Only, this year that last one might not happen.
It’s not for lack of need. The starting line-up is solid and the bench features guys who could start for better than half the teams in baseball. But the pitching staff, both in the rotation and the bullpen, is loaded with question marks. CC Sabathia is an unqualified ace; Mariano Rivera remains the king of closers and David Robertson has turned into one of the game’s most reliable set-up men. But the rest of the staff doesn’t inspire confidence on a daily basis.
The Yankees are plagued by the fact that among the presumed LCS teams, they’re the only team without a bona-fide number 2 starter. The Red Sox feature Jon Lester and Josh Beckett. The Phillies send Roy Halladay
and Cliff Lee. The Giants have Tim Lincecum and Matt Cain. The Yankees keep hoping that AJ Burnett will be that number two guy – but after 2 ½ seasons of watching him implode at the most inopportune times, I can’t think of anyone who truly thinks he is. Bartolo Colon, based on his performance this year (7-6, 3.29 ERA, 8K/9) is probably the current #2, but he’s already thrown more innings than over the past 4 seasons combined and you have to worry about how much longer he can continue. Freddy Garcia keeps pulling magic acts on the mound, but his xFIP is nearly a half-run higher than his ERA; you get the feeling that sooner or later his luck is going to run out. Phil Hughes exploded on the scene in the first half of 2010, but since then he’s been less than a pedestrian pitcher (7-7, 5.76 ERA). Ivan Nova was sent back the minors earlier and despite showing signs of improvement when he was with the big club, he is nowhere near being a number two starter.

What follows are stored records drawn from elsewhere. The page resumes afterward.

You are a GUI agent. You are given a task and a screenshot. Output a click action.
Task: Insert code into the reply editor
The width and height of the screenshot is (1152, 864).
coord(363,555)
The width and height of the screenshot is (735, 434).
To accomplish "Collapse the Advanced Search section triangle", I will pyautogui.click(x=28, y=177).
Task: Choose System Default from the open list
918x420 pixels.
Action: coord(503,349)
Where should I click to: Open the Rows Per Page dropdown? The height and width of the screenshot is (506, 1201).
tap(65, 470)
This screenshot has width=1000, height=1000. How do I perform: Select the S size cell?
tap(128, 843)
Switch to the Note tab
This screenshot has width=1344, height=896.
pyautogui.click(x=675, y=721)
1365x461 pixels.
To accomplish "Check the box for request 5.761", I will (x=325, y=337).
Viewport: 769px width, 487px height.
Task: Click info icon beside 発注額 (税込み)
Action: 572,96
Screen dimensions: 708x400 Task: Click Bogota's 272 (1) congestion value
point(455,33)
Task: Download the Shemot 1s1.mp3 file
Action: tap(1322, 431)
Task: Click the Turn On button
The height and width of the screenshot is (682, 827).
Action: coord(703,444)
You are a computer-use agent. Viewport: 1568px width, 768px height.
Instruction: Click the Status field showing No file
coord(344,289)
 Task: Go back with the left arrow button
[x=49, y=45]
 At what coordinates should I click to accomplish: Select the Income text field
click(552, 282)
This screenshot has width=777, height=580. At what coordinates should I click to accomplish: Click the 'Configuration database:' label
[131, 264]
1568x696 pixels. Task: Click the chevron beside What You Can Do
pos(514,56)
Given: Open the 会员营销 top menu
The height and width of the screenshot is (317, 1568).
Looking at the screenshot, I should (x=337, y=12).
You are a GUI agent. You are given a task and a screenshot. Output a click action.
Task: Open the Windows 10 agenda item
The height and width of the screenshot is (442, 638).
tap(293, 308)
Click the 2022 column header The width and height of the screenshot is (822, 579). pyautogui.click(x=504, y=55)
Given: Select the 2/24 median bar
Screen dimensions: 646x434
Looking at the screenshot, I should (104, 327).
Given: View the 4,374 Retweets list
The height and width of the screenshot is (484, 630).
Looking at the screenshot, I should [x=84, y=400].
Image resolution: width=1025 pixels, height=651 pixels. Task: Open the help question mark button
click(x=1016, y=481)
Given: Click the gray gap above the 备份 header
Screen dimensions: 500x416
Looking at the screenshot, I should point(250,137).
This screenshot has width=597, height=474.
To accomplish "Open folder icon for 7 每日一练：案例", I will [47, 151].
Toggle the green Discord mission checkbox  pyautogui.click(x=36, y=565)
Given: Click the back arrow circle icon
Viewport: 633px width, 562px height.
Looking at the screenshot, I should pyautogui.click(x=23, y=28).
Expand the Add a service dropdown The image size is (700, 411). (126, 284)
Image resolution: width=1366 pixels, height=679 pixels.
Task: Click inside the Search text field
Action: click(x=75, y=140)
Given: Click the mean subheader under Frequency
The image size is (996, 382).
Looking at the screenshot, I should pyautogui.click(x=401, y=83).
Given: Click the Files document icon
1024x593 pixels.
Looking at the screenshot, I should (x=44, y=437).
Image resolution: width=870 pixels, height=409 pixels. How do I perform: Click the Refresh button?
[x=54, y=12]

Likewise, the bullpen has a few holes. Rafael Soriano was brought in to be the primary set-up man, but he’s spent most of the season on the DL and was largely ineffective before getting hurt. Boone Logan is the supposed lefty specialist, but left handers are tuning him up to a 138 OPS+. While Cory Wade and Luis Ayala have been reasonably pleasant surprises, neither has experienced this level of success before. And heaven help us all if the abysmal Sergio Mitre is reactivated and added to the post-season roster.
So, like I said, the Yankees certainly have needs. The problem is there doesn’t seem to be anyone available in the trade market that can fill those needs. There’s been a lot of discussion regarding Ubaldo Jimenez, but the Rockies
asking price (3 or 4 of the Yanks blue chip prospects) is insane. Jimenez had a terrific first half of 2010. Otherwise, he’s a sub-.500 pitcher with a career ERA of 3.87 – while pitching in the offensively challenged NL West. If Brian Cashman adds him at tomorrow’s deadline, I’ll be underwhelmed. The other starters rumored to be on the market also aren’t overly impressive. They range from the oft-injured Erik Bedard to the recalcitrant Hiroki Kuroda
to baseball’s version of a spoiled two-year old, Carlos Zambrano. In short, barring some sort of unexpected blockbuster, there simply isn’t anyone available who provides an upgrade over what the Yanks currently have on hand.
In terms of bullpen help, the Yanks are certainly looking for a left hander – but good luck finding anyone. The Orioles probably want to rid themselves of Mike Gonzales and his bloated contract, but he has had zero success in the AL. The A’s might be willing to part with Brian Fuentes, but I can’t imagine the Yankees assuming around $8.5 million in contract for a guy who has actually been worse against lefties than Logan. The only other name I’ve seen available is the Cubs John Grabow. Like Fuentes and Gonzales, he’s been more piñata than pitcher.
So, there you have it. Unlike past deadlines, this one is looking pretty quiet for the Yankee front office.